Copy the material below line for line, changing nothing.

◇ ◇ ◇

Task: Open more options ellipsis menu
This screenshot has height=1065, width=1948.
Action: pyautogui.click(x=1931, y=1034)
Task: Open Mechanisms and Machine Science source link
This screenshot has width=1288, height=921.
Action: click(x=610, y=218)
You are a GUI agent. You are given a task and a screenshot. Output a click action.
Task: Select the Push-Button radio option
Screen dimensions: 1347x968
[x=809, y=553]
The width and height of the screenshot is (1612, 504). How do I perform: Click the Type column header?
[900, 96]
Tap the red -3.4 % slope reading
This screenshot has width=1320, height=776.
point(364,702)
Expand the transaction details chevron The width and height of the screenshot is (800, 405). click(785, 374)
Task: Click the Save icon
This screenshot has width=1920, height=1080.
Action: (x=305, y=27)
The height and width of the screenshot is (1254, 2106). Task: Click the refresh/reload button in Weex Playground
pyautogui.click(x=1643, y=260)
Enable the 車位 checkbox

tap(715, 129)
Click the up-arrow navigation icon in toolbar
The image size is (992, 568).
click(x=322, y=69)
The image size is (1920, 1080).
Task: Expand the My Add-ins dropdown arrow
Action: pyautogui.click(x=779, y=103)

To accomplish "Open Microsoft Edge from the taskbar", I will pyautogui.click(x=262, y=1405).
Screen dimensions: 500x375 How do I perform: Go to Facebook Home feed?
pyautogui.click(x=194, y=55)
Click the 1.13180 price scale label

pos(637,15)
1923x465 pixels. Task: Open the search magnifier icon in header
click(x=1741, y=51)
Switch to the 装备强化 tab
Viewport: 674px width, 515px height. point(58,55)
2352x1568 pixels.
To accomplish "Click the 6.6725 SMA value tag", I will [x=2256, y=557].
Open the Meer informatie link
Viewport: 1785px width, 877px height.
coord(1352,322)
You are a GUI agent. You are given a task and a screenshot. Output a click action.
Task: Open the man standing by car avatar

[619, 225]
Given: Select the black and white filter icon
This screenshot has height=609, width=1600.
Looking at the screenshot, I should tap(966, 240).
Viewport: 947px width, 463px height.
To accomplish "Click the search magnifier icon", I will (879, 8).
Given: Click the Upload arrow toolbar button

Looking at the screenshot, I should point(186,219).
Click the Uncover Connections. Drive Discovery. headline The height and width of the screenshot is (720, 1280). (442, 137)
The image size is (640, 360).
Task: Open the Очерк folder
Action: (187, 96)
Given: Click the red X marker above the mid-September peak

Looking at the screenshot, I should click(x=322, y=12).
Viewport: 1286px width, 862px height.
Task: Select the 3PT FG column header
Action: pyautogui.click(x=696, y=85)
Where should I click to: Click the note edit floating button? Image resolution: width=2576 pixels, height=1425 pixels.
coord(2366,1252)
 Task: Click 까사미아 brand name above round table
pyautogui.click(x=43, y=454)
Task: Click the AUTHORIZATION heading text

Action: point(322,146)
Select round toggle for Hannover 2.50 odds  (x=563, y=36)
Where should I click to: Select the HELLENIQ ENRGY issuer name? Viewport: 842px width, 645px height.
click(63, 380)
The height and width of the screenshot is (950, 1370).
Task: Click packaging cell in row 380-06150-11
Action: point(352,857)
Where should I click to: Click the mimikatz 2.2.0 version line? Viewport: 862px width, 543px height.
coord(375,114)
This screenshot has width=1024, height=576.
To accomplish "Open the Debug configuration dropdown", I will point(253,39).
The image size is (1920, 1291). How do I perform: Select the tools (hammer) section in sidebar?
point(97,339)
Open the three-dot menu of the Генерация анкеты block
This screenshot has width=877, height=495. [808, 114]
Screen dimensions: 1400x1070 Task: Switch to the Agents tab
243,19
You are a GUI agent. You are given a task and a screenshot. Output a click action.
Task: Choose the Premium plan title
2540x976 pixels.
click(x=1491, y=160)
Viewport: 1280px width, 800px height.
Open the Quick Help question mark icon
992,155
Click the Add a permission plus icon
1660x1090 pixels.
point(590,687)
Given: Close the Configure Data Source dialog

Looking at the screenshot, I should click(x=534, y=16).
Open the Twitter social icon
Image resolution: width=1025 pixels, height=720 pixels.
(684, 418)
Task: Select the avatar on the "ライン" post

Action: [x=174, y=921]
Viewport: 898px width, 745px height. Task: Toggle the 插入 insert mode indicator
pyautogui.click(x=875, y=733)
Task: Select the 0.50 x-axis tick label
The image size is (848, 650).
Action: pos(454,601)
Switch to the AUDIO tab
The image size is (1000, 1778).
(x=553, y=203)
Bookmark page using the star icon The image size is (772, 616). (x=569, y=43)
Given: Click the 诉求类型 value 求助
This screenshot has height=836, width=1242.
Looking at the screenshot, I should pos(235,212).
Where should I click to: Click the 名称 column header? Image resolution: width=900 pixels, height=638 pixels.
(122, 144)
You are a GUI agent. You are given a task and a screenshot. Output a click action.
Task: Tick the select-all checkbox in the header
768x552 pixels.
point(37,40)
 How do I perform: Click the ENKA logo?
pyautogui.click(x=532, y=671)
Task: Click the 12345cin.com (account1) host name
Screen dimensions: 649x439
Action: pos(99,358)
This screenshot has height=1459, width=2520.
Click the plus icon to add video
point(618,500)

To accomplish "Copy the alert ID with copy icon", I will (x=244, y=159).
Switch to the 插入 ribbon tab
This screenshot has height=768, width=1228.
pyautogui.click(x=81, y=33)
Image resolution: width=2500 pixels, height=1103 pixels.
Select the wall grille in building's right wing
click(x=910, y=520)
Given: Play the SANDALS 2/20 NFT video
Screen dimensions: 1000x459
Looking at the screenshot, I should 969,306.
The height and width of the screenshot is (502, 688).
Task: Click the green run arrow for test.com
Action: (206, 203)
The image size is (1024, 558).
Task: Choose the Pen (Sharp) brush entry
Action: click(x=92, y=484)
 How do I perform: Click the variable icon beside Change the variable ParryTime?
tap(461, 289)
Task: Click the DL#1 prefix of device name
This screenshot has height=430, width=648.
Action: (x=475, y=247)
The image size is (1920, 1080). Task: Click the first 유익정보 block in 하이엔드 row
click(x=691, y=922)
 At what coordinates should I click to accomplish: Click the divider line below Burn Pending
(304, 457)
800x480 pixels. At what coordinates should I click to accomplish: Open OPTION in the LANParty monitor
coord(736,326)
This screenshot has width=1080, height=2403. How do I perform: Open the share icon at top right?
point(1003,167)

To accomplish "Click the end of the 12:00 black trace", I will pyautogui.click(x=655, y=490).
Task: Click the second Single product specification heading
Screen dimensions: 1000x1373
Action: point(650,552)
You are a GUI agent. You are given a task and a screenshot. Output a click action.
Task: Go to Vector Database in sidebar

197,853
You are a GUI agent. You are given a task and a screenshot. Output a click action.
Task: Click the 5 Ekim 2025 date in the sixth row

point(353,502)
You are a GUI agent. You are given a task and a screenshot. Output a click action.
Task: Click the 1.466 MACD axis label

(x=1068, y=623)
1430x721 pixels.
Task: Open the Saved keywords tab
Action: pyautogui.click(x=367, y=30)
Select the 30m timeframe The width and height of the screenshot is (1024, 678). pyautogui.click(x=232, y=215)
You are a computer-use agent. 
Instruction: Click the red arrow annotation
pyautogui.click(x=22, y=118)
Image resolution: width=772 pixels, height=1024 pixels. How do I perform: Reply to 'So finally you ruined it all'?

◇ ◇ ◇

Task answer |
Task: Open more options ellipsis menu
This screenshot has height=1065, width=1948.
Action: pyautogui.click(x=1931, y=1034)
Task: Open Mechanisms and Machine Science source link
This screenshot has width=1288, height=921.
Action: click(x=610, y=218)
You are a GUI agent. You are given a task and a screenshot. Output a click action.
Task: Select the Push-Button radio option
Screen dimensions: 1347x968
[x=809, y=553]
The width and height of the screenshot is (1612, 504). How do I perform: Click the Type column header?
[900, 96]
Tap the red -3.4 % slope reading
This screenshot has width=1320, height=776.
point(364,702)
Expand the transaction details chevron The width and height of the screenshot is (800, 405). click(785, 374)
Task: Click the Save icon
This screenshot has width=1920, height=1080.
Action: (x=305, y=27)
The height and width of the screenshot is (1254, 2106). Task: Click the refresh/reload button in Weex Playground
pyautogui.click(x=1643, y=260)
Enable the 車位 checkbox

tap(715, 129)
Click the up-arrow navigation icon in toolbar
The image size is (992, 568).
click(x=322, y=69)
The image size is (1920, 1080).
Task: Expand the My Add-ins dropdown arrow
Action: pyautogui.click(x=779, y=103)

To accomplish "Open Microsoft Edge from the taskbar", I will pyautogui.click(x=262, y=1405).
Screen dimensions: 500x375 How do I perform: Go to Facebook Home feed?
pyautogui.click(x=194, y=55)
Click the 1.13180 price scale label

pos(637,15)
1923x465 pixels. Task: Open the search magnifier icon in header
click(x=1741, y=51)
Switch to the 装备强化 tab
Viewport: 674px width, 515px height. point(58,55)
2352x1568 pixels.
To accomplish "Click the 6.6725 SMA value tag", I will [x=2256, y=557].
Open the Meer informatie link
Viewport: 1785px width, 877px height.
coord(1352,322)
You are a GUI agent. You are given a task and a screenshot. Output a click action.
Task: Open the man standing by car avatar

[619, 225]
Given: Select the black and white filter icon
This screenshot has height=609, width=1600.
Looking at the screenshot, I should tap(966, 240).
Viewport: 947px width, 463px height.
To accomplish "Click the search magnifier icon", I will (879, 8).
Given: Click the Upload arrow toolbar button

Looking at the screenshot, I should point(186,219).
Click the Uncover Connections. Drive Discovery. headline The height and width of the screenshot is (720, 1280). (442, 137)
The image size is (640, 360).
Task: Open the Очерк folder
Action: (187, 96)
Given: Click the red X marker above the mid-September peak

Looking at the screenshot, I should click(x=322, y=12).
Viewport: 1286px width, 862px height.
Task: Select the 3PT FG column header
Action: pyautogui.click(x=696, y=85)
Where should I click to: Click the note edit floating button? Image resolution: width=2576 pixels, height=1425 pixels.
coord(2366,1252)
 Task: Click 까사미아 brand name above round table
pyautogui.click(x=43, y=454)
Task: Click the AUTHORIZATION heading text

Action: point(322,146)
Select round toggle for Hannover 2.50 odds  (x=563, y=36)
Where should I click to: Select the HELLENIQ ENRGY issuer name? Viewport: 842px width, 645px height.
click(63, 380)
The height and width of the screenshot is (950, 1370).
Task: Click packaging cell in row 380-06150-11
Action: point(352,857)
Where should I click to: Click the mimikatz 2.2.0 version line? Viewport: 862px width, 543px height.
coord(375,114)
This screenshot has width=1024, height=576.
To accomplish "Open the Debug configuration dropdown", I will point(253,39).
The image size is (1920, 1291). How do I perform: Select the tools (hammer) section in sidebar?
point(97,339)
Open the three-dot menu of the Генерация анкеты block
This screenshot has width=877, height=495. [808, 114]
Screen dimensions: 1400x1070 Task: Switch to the Agents tab
243,19
You are a GUI agent. You are given a task and a screenshot. Output a click action.
Task: Choose the Premium plan title
2540x976 pixels.
click(x=1491, y=160)
Viewport: 1280px width, 800px height.
Open the Quick Help question mark icon
992,155
Click the Add a permission plus icon
1660x1090 pixels.
point(590,687)
Given: Close the Configure Data Source dialog

Looking at the screenshot, I should click(x=534, y=16).
Open the Twitter social icon
Image resolution: width=1025 pixels, height=720 pixels.
(684, 418)
Task: Select the avatar on the "ライン" post

Action: [x=174, y=921]
Viewport: 898px width, 745px height. Task: Toggle the 插入 insert mode indicator
pyautogui.click(x=875, y=733)
Task: Select the 0.50 x-axis tick label
The image size is (848, 650).
Action: pos(454,601)
Switch to the AUDIO tab
The image size is (1000, 1778).
(x=553, y=203)
Bookmark page using the star icon The image size is (772, 616). (x=569, y=43)
Given: Click the 诉求类型 value 求助
This screenshot has height=836, width=1242.
Looking at the screenshot, I should pos(235,212).
Where should I click to: Click the 名称 column header? Image resolution: width=900 pixels, height=638 pixels.
(122, 144)
You are a GUI agent. You are given a task and a screenshot. Output a click action.
Task: Tick the select-all checkbox in the header
768x552 pixels.
point(37,40)
 How do I perform: Click the ENKA logo?
pyautogui.click(x=532, y=671)
Task: Click the 12345cin.com (account1) host name
Screen dimensions: 649x439
Action: pos(99,358)
This screenshot has height=1459, width=2520.
Click the plus icon to add video
point(618,500)

To accomplish "Copy the alert ID with copy icon", I will (x=244, y=159).
Switch to the 插入 ribbon tab
This screenshot has height=768, width=1228.
pyautogui.click(x=81, y=33)
Image resolution: width=2500 pixels, height=1103 pixels.
Select the wall grille in building's right wing
click(x=910, y=520)
Given: Play the SANDALS 2/20 NFT video
Screen dimensions: 1000x459
Looking at the screenshot, I should 969,306.
The height and width of the screenshot is (502, 688).
Task: Click the green run arrow for test.com
Action: (206, 203)
The image size is (1024, 558).
Task: Choose the Pen (Sharp) brush entry
Action: click(x=92, y=484)
 How do I perform: Click the variable icon beside Change the variable ParryTime?
tap(461, 289)
Task: Click the DL#1 prefix of device name
This screenshot has height=430, width=648.
Action: (x=475, y=247)
The image size is (1920, 1080). Task: Click the first 유익정보 block in 하이엔드 row
click(x=691, y=922)
 At what coordinates should I click to accomplish: Click the divider line below Burn Pending
(304, 457)
800x480 pixels. At what coordinates should I click to accomplish: Open OPTION in the LANParty monitor
coord(736,326)
This screenshot has width=1080, height=2403. How do I perform: Open the share icon at top right?
point(1003,167)

To accomplish "Click the end of the 12:00 black trace", I will pyautogui.click(x=655, y=490).
Task: Click the second Single product specification heading
Screen dimensions: 1000x1373
Action: point(650,552)
You are a GUI agent. You are given a task and a screenshot. Output a click action.
Task: Go to Vector Database in sidebar

197,853
You are a GUI agent. You are given a task and a screenshot. Output a click action.
Task: Click the 5 Ekim 2025 date in the sixth row

point(353,502)
You are a GUI agent. You are given a task and a screenshot. Output a click action.
Task: Click the 1.466 MACD axis label

(x=1068, y=623)
1430x721 pixels.
Task: Open the Saved keywords tab
Action: pyautogui.click(x=367, y=30)
Select the 30m timeframe The width and height of the screenshot is (1024, 678). pyautogui.click(x=232, y=215)
You are a computer-use agent. 
Instruction: Click the red arrow annotation
pyautogui.click(x=22, y=118)
Image resolution: width=772 pixels, height=1024 pixels. How do I perform: Reply to 'So finally you ruined it all'?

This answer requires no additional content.